### LERNTEXT ###

Es ist noch nicht lange her, da sah man bei netzpolitischen Veranstaltungen immer die gleichen Menschen. Wenn man in einer Woche bei drei Konferenzen war, fuhr man spätestens nach der letzten im Sammeltaxi heim. Man kannte sich ja.
Dieser Tage ist das anders. Immer mehr Leute aus unterschiedlichen Bereichen bringen sich ein. Sie bloggen, kommentieren, twittern und diskutieren bei netzpolitischen Bieren und Sachertorten. Eine Netzpartei sitzt zum ersten Mal in einem deutschen Landesparlament.
Was passiert nun?
Eine breite Emanzipationsbewegung kommt ins rollen. Doch hier wird nicht der Feminismus neu verhandelt. Vielmehr steht die Art und Weise Politik zu betreiben auf dem Prüfstand. Es geht um Dienstwagen, Fahrräder, Lobbygruppen, Vereine, Presseauftritte und Jobs die zu vergeben sind. Und es geht um die Frage, wer sich beteiligt. Junge oder alte, Akademiker oder Arbeiter, Männer oder Frauen.

### GEZEIGTE ZEILEN ###

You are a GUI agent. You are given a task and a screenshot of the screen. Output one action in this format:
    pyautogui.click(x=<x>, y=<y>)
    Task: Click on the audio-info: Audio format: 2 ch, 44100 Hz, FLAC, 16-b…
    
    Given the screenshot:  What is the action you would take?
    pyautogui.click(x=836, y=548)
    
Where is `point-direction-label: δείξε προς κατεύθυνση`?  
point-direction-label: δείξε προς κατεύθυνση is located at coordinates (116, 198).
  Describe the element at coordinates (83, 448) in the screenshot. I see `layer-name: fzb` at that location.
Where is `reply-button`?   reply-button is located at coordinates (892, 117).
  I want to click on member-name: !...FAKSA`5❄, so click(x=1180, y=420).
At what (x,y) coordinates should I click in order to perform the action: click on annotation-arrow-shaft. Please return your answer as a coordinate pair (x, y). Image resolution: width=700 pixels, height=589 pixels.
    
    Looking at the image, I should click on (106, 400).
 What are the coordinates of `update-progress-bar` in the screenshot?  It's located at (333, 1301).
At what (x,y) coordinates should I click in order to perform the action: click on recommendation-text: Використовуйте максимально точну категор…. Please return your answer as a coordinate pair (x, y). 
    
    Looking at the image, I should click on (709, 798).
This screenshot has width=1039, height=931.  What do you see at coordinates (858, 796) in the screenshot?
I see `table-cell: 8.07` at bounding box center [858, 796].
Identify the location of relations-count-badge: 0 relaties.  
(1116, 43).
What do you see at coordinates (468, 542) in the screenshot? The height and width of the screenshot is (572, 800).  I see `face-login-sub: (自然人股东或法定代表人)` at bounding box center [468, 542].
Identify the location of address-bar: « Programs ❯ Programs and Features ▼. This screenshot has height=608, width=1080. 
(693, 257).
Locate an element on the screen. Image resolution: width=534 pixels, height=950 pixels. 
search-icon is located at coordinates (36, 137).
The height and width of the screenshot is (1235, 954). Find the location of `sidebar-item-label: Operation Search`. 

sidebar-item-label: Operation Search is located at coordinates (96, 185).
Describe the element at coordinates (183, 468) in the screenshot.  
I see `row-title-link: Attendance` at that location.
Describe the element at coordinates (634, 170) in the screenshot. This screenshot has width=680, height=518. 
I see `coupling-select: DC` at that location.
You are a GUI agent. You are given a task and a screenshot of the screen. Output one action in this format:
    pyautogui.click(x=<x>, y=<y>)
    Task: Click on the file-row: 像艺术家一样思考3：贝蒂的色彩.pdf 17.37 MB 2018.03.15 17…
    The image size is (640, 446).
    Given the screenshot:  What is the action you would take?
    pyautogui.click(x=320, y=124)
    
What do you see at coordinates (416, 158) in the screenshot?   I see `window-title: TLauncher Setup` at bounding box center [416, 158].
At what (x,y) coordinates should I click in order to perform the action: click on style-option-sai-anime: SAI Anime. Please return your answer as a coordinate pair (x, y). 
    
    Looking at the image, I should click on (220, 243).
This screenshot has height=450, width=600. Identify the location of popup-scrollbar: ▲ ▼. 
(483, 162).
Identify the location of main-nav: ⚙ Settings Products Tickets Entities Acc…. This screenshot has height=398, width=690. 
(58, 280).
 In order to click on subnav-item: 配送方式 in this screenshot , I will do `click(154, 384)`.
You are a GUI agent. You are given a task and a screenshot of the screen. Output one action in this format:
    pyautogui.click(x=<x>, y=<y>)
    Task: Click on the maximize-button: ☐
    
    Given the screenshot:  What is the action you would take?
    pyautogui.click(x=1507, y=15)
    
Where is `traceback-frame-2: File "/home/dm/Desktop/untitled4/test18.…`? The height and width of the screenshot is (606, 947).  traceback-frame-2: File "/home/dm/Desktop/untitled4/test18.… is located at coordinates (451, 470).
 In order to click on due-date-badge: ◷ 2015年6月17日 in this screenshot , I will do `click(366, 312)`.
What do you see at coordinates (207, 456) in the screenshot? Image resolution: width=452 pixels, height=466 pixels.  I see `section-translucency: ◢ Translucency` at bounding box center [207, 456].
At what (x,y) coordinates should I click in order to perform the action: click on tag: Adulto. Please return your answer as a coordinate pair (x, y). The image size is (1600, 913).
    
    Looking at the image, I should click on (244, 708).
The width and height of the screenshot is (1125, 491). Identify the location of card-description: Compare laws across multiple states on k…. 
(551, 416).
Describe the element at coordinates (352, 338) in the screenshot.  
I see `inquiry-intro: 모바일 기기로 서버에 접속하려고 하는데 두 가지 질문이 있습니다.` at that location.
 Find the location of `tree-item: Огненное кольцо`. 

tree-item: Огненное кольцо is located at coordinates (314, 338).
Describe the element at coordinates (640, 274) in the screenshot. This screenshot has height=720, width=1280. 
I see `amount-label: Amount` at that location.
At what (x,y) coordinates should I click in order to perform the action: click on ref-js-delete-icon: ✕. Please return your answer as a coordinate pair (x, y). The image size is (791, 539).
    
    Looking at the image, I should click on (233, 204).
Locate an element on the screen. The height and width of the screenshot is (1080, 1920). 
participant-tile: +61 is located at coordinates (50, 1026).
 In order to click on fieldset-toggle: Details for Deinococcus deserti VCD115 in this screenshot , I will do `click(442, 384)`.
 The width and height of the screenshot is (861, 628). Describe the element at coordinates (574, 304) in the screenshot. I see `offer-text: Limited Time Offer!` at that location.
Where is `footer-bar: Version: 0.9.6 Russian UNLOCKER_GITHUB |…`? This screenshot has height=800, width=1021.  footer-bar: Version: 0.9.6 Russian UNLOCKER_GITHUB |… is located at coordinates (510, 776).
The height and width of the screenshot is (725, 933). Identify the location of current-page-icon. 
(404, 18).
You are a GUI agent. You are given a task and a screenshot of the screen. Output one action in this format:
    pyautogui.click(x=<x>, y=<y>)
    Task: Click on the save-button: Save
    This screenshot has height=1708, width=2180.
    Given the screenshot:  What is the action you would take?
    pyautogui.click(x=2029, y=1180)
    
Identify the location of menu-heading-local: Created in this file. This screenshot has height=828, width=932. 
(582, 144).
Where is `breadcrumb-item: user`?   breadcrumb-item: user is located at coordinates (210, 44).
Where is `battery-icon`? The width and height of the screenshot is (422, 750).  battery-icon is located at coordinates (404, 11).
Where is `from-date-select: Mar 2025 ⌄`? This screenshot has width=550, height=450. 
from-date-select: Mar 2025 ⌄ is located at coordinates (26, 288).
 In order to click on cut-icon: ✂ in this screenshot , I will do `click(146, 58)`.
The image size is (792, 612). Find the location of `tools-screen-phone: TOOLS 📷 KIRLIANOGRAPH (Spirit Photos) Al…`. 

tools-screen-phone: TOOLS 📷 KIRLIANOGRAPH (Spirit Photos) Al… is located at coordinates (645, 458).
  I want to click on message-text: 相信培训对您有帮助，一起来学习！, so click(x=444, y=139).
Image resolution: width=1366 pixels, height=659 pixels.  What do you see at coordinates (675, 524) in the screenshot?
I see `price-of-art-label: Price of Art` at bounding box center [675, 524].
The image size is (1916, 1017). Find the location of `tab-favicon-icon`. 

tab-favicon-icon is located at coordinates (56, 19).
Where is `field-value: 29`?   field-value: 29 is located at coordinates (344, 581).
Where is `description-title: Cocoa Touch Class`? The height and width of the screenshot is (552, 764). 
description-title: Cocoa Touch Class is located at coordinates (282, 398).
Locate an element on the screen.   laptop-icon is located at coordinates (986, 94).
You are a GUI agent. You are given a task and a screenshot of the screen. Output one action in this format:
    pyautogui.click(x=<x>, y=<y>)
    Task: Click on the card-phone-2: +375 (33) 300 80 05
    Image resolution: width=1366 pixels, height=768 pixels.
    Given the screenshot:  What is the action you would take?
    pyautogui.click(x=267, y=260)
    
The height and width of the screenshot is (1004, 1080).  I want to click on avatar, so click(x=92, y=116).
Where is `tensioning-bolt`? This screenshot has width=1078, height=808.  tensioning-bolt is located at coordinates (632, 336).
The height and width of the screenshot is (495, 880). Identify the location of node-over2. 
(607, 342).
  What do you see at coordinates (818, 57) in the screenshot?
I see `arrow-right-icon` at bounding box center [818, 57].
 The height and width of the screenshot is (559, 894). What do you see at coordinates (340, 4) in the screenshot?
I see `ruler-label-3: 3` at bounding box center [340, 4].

###

[AUFGABEN UND ÜBUNGEN]:
1) Entnimm dem Lerntext über die Netzpolitik wortgetreu die Passage, die mit den Worten „Was passiert nun?“ beginnt und mit „Männer oder Frauen.“ schließt.
2) Führe den Lerntext über die Netzpolitik im Anschluss an seinen letzten Satz fort.

[LÖSUNGEN DER ÜBUNGEN]:
1)
Was passiert nun?
Eine breite Emanzipationsbewegung kommt ins rollen. Doch hier wird nicht der Feminismus neu verhandelt. Vielmehr steht die Art und Weise Politik zu betreiben auf dem Prüfstand. Es geht um Dienstwagen, Fahrräder, Lobbygruppen, Vereine, Presseauftritte und Jobs die zu vergeben sind. Und es geht um die Frage, wer sich beteiligt. Junge oder alte, Akademiker oder Arbeiter, Männer oder Frauen.

2)
Führen wir diese Debatten! Versperren wir uns nicht!
Wenn es die Piraten schaffen, ihren Dienstwagen gegen 15 Fahrräder zu tauschen, wenn ein CDU Politiker in der FAZ so klare Worte zum Internet findet, dass er über alle Parteigrenzen hinweg Zustimmung findet, dann werden wir nach einer kurzen Diskussion auch bald mehr Frauen auf den netzpolitischen Podien haben. Danke @habichthorn für den Einwurf. Ich bin jetzt wach.
Hinweis: Dieser Artikel spiegelt die persönliche Meinung des Autor wieder und nicht die Position des Vereins PolitCamp, oder dessen Mitglieder.